Records for this task:
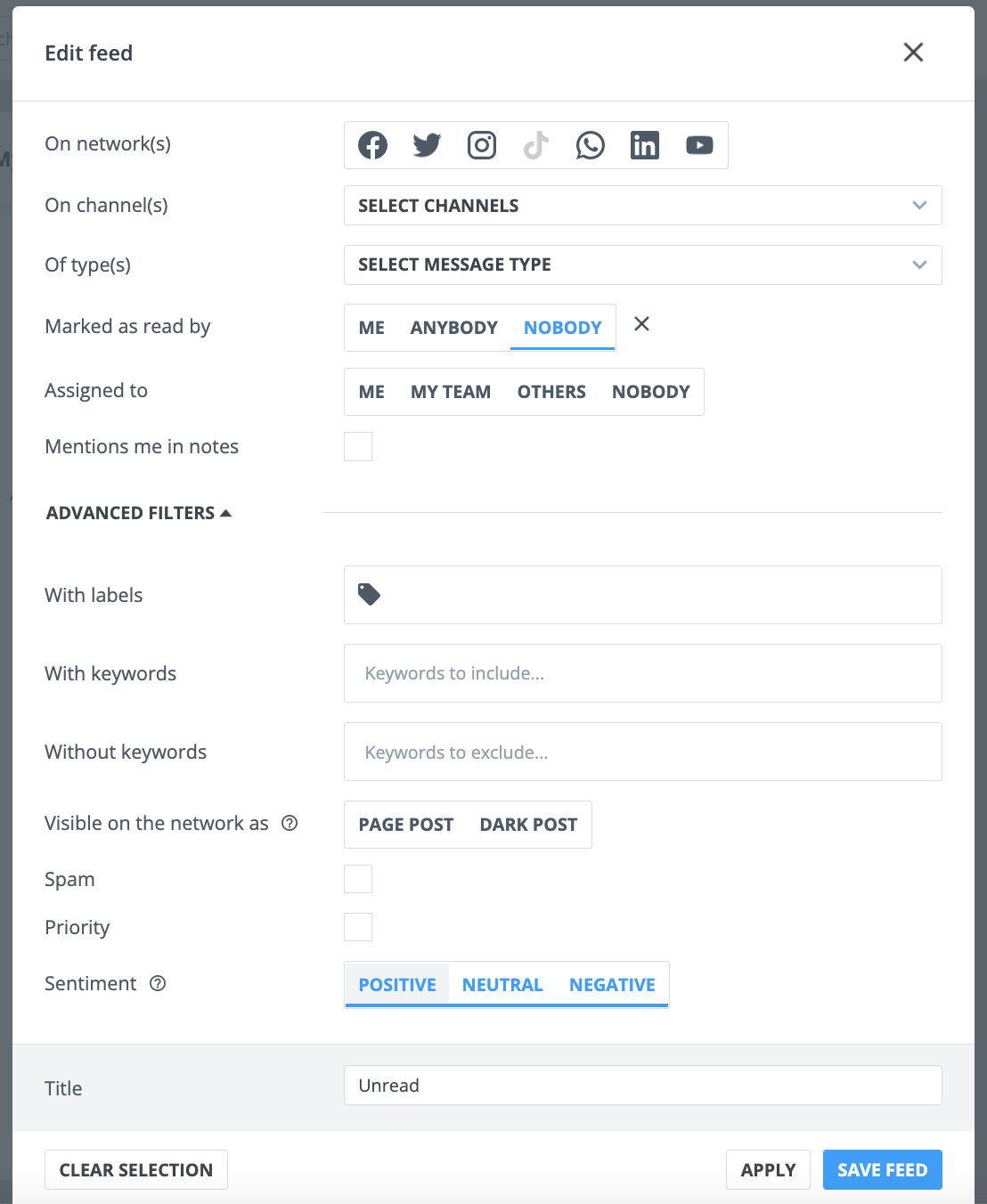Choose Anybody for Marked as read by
* * *
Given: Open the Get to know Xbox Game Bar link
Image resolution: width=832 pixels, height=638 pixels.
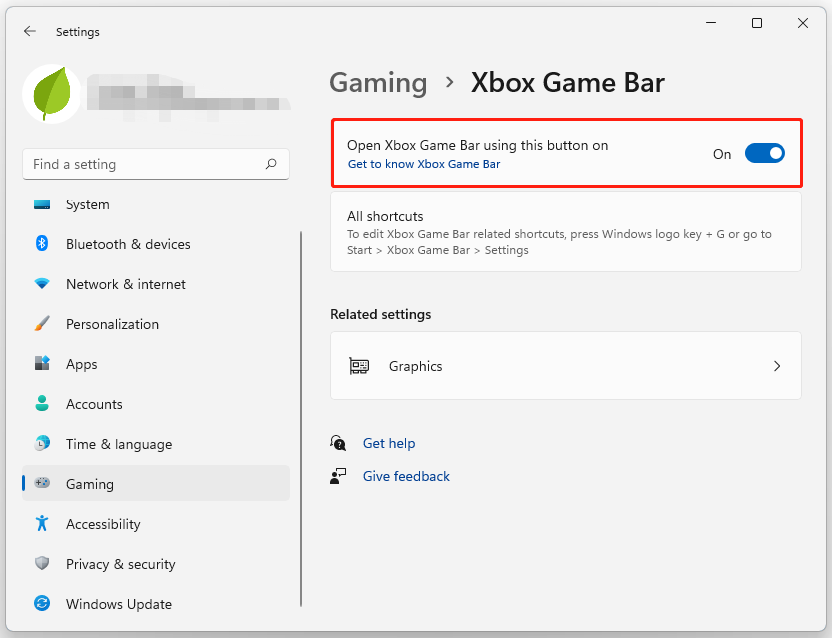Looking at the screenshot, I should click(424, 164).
==
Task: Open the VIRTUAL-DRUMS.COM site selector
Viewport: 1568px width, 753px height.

Work item:
A line counts if it includes the string "Open". State how many such lines the entries have, with no other text.

Solution for this task:
2